Challenges in Bio-Molecular Imaging and
Information Discovery: Developing a Searchable, Distributed Retinal Image
Database
J. Byun1, L. Wang1, G. P. Lewis2, S. K.
Fisher2,3 and B.S. Manjunath1
1Dept
of Electrical and Computer Engineering,
2Neuroscience Research Institute,
3Dept of MCD Biology,
University of California, Santa Barbara, CA
93106-9560
Abstract
PURPOSE.
To
develop a digital library of immunofluorescence
images of vertebrate retina. The long-term objective is to provide
new imaging and information processing technologies allowing the creation of
large, distributed image databases that are searchable based on metadata.
METHODS.
Digital images of feline retina were generated from tissue sections and
wholemounts labeled with different combinations of antibodies using a BioRad
1024 confocal microscope. The database was used to study the response of
each cell type in the retina before and after retinal detachment. Machine
learning and pattern recognition techniques were used for the automatic
annotation of over 1000 of these immunofluorescence images. As a first step,
we extracted the MPEG-7 homogeneous texture feature vector from every image
block (64x64 pixels) in each image. The support vector machine (SVM)

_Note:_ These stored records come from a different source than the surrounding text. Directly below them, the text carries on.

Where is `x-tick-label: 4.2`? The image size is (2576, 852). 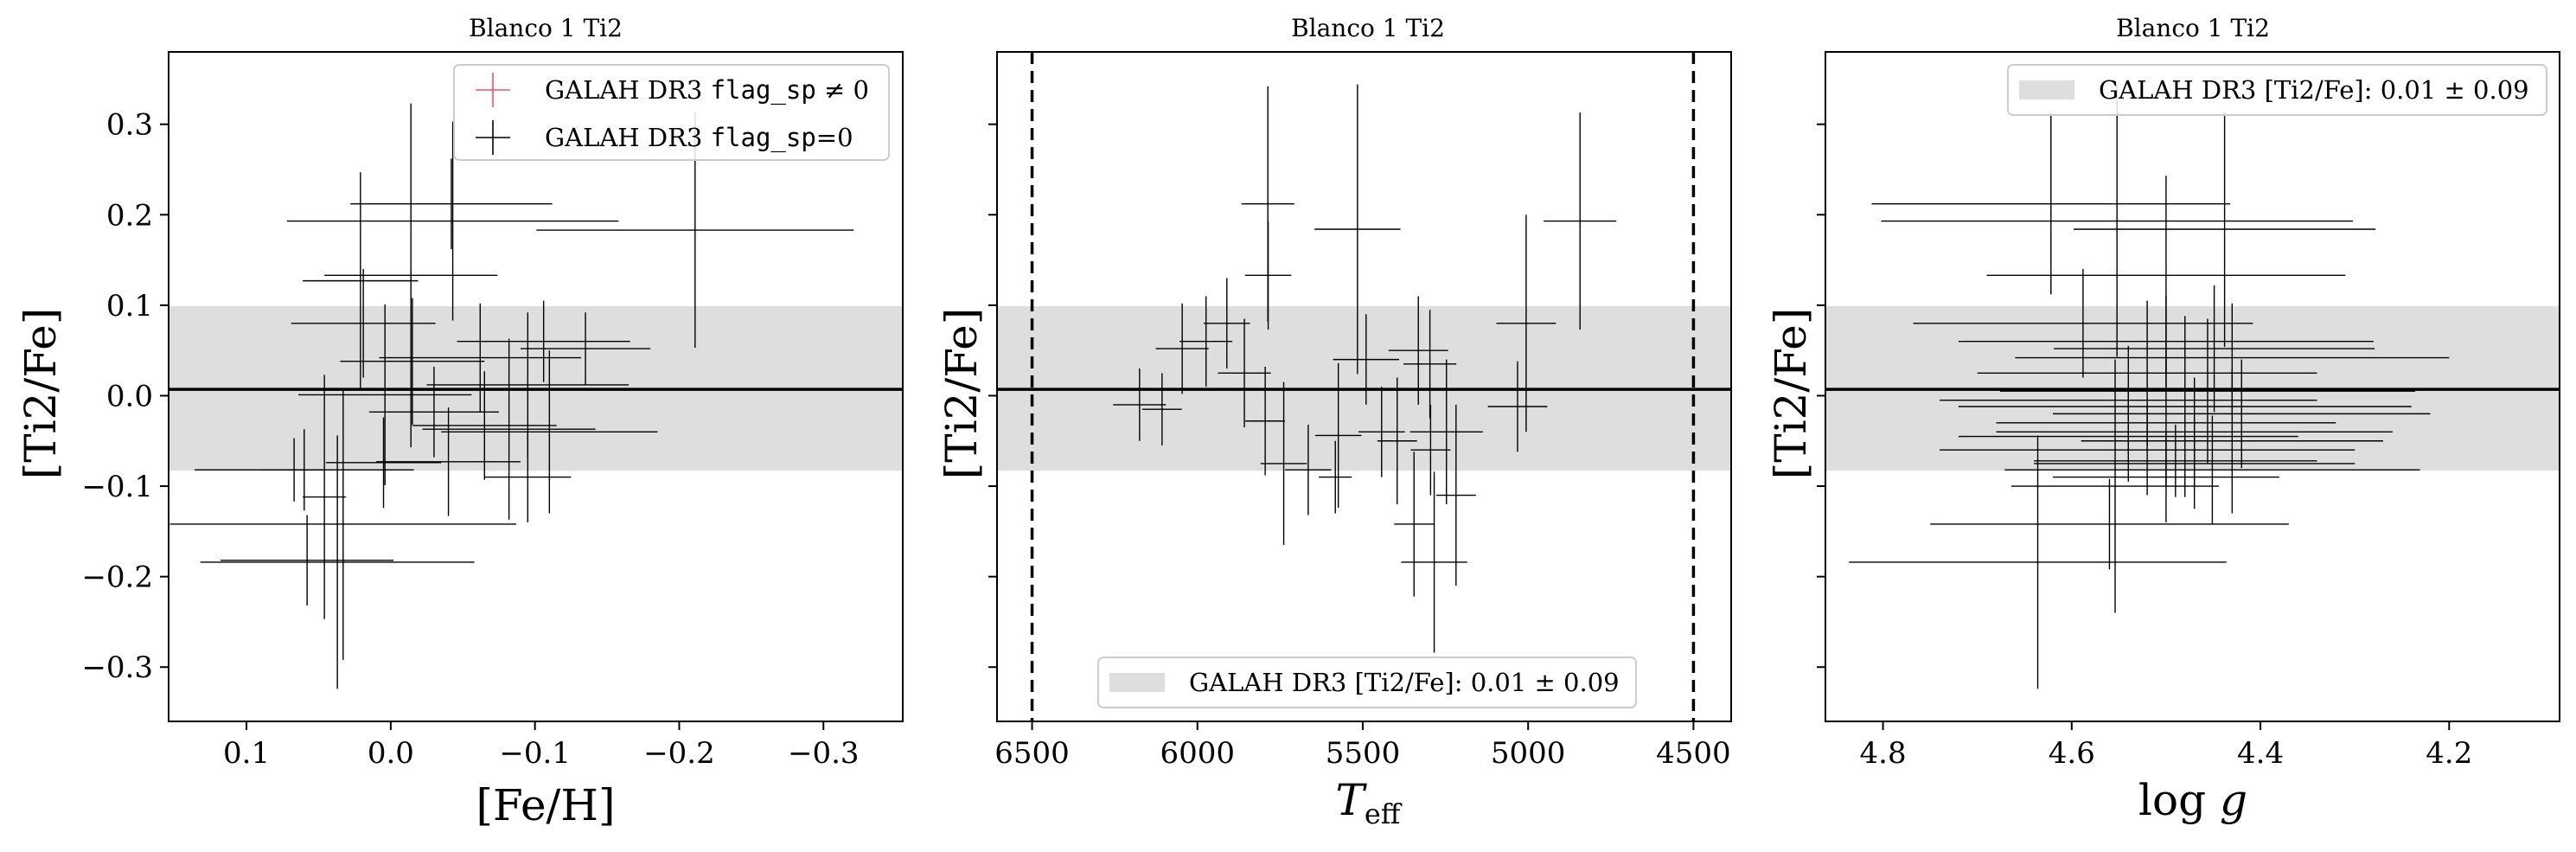 x-tick-label: 4.2 is located at coordinates (2449, 754).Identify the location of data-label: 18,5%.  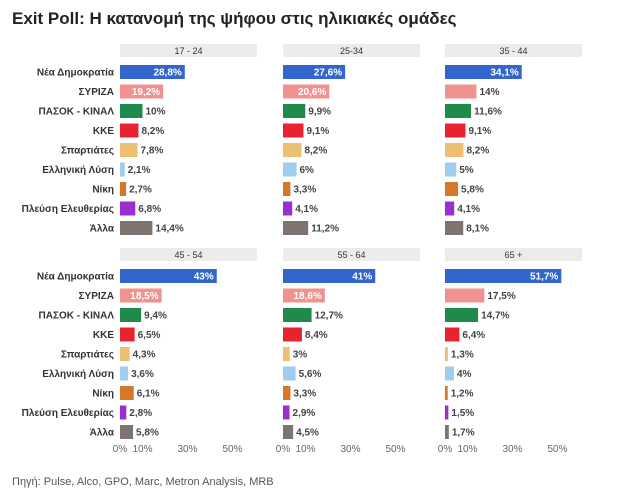
(144, 296).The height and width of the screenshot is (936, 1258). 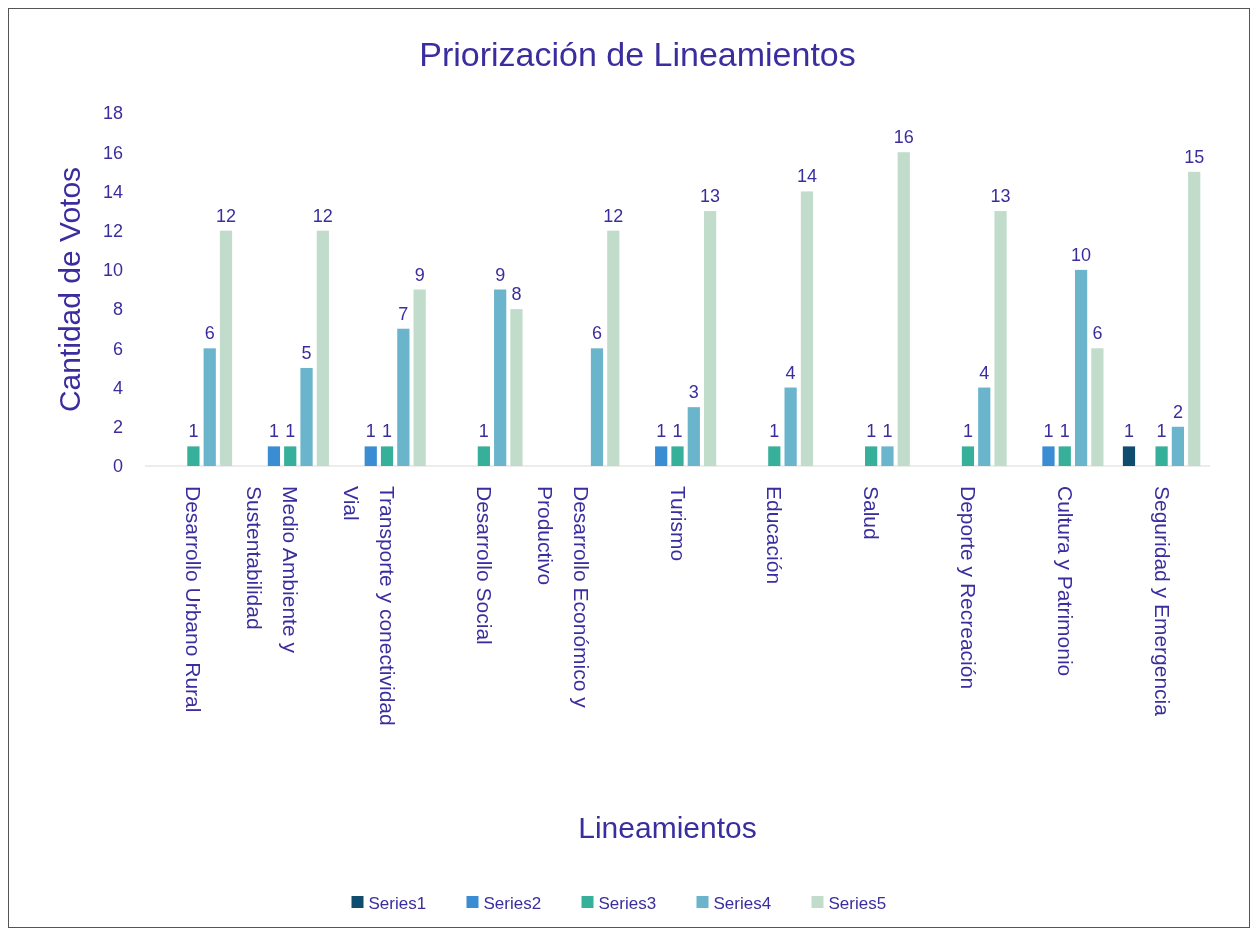 What do you see at coordinates (484, 566) in the screenshot?
I see `x-tick-label: Desarrollo Social` at bounding box center [484, 566].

learning method was used for learning the distribution of the feature
vectors corresponding to layers of cell bodies and synapses in the retina.
RESULTS.
To
allow queries to the cat retinal image database, we developed metadata for
each image. The metadata consists of file name, status, view, antibody
used, the cell of interest and magnification information. The initial result
of the SVM trial based on the texture vectors for identifying the outer
nuclear layer in the normal cat retina achieved about 90% accuracy.
CONCLUSIONS.
This preliminary work demonstrates the possibility of applying information
processing techniques to large-scale databases of biological images that
currently must be analyzed by visual inspection. Further challenges include:
applying these methods to a much larger set of images, improving them, and
extending them to time series, multispectral and multimodal images. Such
searchable databases will also make it possible to share very large numbers
of images that otherwise would remain inaccessible and for an individual to
search for and analyze similar data distributed among many different shared
databases. This will allow for a broader understanding and interpretation of
the data, leading to a more complete and integrated understanding of
cellular structure, molecular organization, and function in normal retina
and retina altered by injury or disease.